Studying the Literary Context is simply reviewing what came before and after a verse in order to determine the meaning of that verse.
Simple, but essential. Pulling a verse out of its literary context can result in confusion and in worse case scenarios dangerous understandings of Scripture and God.
Consider this meme that popped up on my Facebook feed last week:
So… who said it?
If you don’t know, don’t feel bad. I had to look it up. Just by reading the verses before and after this “inspirational” verse, I discovered that Satan said these words while tempting Jesus to sin. Poor material for an inspirational calendar.
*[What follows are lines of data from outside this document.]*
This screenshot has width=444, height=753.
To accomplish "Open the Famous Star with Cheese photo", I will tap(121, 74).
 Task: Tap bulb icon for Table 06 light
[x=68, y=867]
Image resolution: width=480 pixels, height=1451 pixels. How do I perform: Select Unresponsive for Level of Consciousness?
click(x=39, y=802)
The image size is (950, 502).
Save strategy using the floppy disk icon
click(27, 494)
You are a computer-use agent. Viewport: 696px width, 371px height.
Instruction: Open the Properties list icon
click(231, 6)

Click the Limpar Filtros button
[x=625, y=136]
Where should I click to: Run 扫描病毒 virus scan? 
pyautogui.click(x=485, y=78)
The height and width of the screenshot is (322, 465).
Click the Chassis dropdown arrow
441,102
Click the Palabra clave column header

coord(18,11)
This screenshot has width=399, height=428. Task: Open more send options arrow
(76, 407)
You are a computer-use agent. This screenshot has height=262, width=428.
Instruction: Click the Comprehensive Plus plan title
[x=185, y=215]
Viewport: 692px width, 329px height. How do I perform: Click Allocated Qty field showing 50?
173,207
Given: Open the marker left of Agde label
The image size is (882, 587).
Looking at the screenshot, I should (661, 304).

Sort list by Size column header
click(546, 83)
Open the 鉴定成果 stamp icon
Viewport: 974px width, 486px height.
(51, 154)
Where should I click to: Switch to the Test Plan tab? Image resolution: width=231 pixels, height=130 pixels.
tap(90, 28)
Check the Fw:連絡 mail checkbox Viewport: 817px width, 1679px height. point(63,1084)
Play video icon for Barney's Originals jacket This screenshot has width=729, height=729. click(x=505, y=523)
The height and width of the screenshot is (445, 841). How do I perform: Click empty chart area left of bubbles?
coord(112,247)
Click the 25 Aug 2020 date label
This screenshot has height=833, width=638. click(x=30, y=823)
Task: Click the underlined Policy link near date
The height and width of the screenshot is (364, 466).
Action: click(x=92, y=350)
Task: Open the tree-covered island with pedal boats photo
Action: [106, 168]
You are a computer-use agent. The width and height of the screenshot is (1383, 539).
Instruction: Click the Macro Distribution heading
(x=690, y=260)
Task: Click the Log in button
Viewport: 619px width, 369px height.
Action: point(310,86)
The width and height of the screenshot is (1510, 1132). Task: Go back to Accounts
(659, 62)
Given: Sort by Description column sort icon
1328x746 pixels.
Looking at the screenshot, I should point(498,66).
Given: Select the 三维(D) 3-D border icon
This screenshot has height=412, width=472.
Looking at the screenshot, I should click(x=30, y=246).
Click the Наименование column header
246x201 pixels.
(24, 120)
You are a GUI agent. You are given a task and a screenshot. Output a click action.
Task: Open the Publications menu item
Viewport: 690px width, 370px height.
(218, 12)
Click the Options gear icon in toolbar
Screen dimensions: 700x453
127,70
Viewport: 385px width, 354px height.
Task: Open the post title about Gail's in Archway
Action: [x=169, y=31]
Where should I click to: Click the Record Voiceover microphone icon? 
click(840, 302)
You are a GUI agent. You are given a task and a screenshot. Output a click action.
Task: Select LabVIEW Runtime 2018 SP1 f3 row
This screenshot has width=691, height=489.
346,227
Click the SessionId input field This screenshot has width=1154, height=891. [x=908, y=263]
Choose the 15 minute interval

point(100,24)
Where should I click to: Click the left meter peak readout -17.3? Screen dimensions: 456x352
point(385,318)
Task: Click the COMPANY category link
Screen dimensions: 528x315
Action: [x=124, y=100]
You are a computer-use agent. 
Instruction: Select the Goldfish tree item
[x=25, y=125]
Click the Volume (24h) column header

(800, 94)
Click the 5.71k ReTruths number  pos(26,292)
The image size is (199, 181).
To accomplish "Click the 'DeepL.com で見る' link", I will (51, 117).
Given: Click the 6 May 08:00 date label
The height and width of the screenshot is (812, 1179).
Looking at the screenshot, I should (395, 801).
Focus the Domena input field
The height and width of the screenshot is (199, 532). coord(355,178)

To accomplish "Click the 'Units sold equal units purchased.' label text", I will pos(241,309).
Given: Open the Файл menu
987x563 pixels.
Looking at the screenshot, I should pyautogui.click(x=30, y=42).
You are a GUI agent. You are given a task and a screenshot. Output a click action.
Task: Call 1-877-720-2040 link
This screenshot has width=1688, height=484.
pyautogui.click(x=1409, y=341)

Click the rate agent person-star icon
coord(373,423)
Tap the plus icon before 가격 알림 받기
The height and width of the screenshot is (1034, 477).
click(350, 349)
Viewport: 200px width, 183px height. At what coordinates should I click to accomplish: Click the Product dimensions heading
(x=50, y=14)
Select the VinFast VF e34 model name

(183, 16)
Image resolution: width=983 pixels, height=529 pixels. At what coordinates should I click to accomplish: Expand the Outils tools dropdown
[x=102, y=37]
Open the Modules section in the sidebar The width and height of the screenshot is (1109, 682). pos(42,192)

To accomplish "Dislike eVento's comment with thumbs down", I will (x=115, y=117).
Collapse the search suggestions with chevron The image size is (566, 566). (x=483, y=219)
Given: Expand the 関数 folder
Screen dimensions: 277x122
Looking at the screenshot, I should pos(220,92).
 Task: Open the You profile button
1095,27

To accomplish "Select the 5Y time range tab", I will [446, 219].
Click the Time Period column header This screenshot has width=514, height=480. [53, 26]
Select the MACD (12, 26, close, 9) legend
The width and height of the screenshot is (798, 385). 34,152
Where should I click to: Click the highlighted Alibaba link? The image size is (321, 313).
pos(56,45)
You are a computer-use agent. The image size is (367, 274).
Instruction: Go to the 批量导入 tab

Definitely not words from God.
In this post I am going to teach you 3 simple steps to study the literary context. In order to illustrate this process, we are going to study James 2:17 together:
“In the same way, faith by itself, if it is not accompanied by action, is dead.” (NIV)
I don’t know about you, but some questions come to mind for me when reading this verse: What is James saying about faith? Aren’t we saved by faith as Paul wrote? Or are we saved by our actions, our works? What action is James talking about?
Three Simple Steps to Study the Literary Context
1. Identify the passage surrounding your verse. Where does the passage begin and end?
James 2:17 begins “In the same way…” I hope you’re asking, “In the same way as what?!” We must look back to find out. But how far back?
Bible translations often have headings that mark off when a section begins and when it ends. But I challenge you as you read your Bible not to assume these are the best divisions. After all, they are added by editors to help us understand Scripture.
If reading a narrative, look for changes in scene or characters, just like a novel. If reading a teaching or a letter, look for breaks in flow of thought or conjunctions which continue the flow from previous verses.
James often uses the little phrase “my brothers and sisters” to mark the beginning of a new thought. They are found in 2:14 and 3:1. We can then agree with the NIV that 2:14-26 is an independent passage within the letter.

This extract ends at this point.